Why Reach/Target/Safety Is the Wrong Framework for MBA School Selection
The reach/target/safety framework gives MBA candidates a structure for school selection. For most profiles, it provides the wrong one.
Most applicants treat school selection as a sorting exercise: pull rankings, identify a tier, categorize schools by perceived difficulty. The list looks reasonable. It rarely accounts for what admissions committees at each program are actually evaluating, what a candidate’s specific background signals across different admissions contexts, or why a school that appears to be a target on paper can function as a reach for a specific profile.

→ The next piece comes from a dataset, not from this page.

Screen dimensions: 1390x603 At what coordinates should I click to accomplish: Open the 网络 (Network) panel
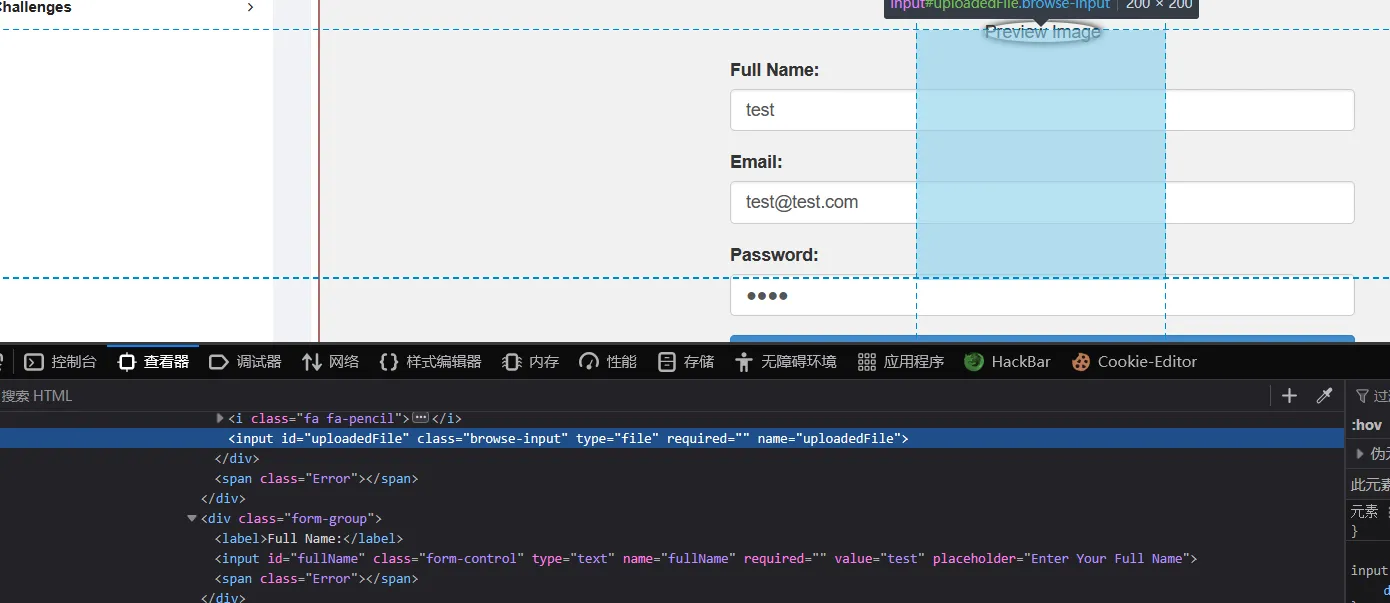[331, 362]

The right school list is built differently. It follows goals. It accounts for what each program is actively seeking in their class. And it requires understanding how your background reads in a specific admissions context not how it reads in general.
What this event covers:
- Why reach/target/safety produces the wrong calculation for candidates from specific backgrounds and industries and what it costs in the round
- How admissions committees at different programs read the same profile differently, and why school selection has to account for that before a single application is started
- Why the school list is downstream of goals, and what that sequencing actually requires before you can build one that holds up under scrutiny
Sia Admissions Founder Susan Berishaj will break down the structural problems with how most MBA candidates approach school selection — and what the right framework requires.
Live Q&A included. Replay accessible on demand.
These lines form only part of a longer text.